Canonical example — every order with its category total and percentage share, in one query:
SELECT
order_id,
category,
amount,
SUM(amount) OVER (PARTITION BY category) AS category_total,
ROUND(100.0 * amount / SUM(amount) OVER (PARTITION BY category), 1) AS pct
FROM orders;The deeper comparison of these two clauses lives in GROUP BY vs PARTITION BY in SQL.
The OVER() syntax
Every window function uses an OVER(...) clause that describes three things: how to partition the rows, how to order them inside each partition, and which rows to include relative to the current row.
function() OVER (
PARTITION BY column -- split ROWS INTO independent windows
ORDER BY column -- ORDER ROWS inside each WINDOW
ROWS BETWEEN ... AND ... -- frame: which ROWS participate
)PARTITION BY is the windowed cousin of GROUP BY. It splits the input into independent windows but does not collapse them. Leave it out and the whole table is one window.
ORDER BY defines the order inside each window. It is mandatory for ranking and offset functions like ROW_NUMBER, RANK, LAG, and LEAD. For plain aggregates it is optional, but adding it switches SQL to a cumulative interpretation.
The frame clause defines which rows participate relative to the current row. The default frame is rarely what you want, and getting it wrong silently produces wrong numbers.

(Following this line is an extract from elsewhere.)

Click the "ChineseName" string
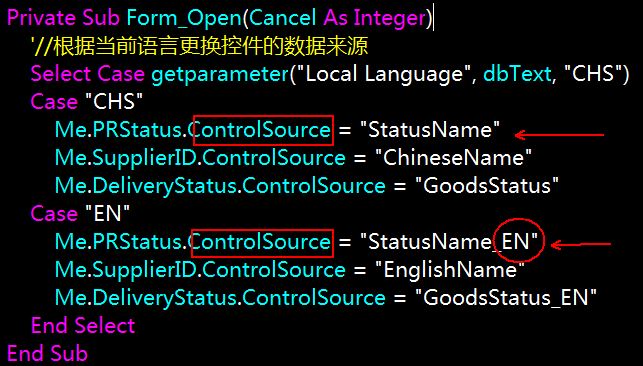pyautogui.click(x=454, y=158)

Ranking functions: ROW_NUMBER, RANK, DENSE_RANK
Three functions, three different behaviors when values tie.
SELECT
name,
score,
ROW_NUMBER() OVER (ORDER BY score DESC) AS rn,
RANK() OVER (ORDER BY score DESC) AS rnk,
DENSE_RANK() OVER (ORDER BY score DESC) AS drnk
FROM candidates;| name | score | rn | rnk | drnk |
|---|---|---|---|---|
| Alice | 95 | 1 | 1 | 1 |
| Boris | 95 | 2 | 1 | 1 |
| Vera | 90 | 3 | 3 | 2 |
| Gleb | 85 | 4 | 4 | 3 |
ROW_NUMBER always produces a unique integer per row. When values tie, the order is not deterministic — add a tiebreaker column to ORDER BY if you need reproducibility. RANK gives ties the same rank but skips the next numbers (1, 1, 3). DENSE_RANK gives ties the same rank without skipping (1, 1, 2).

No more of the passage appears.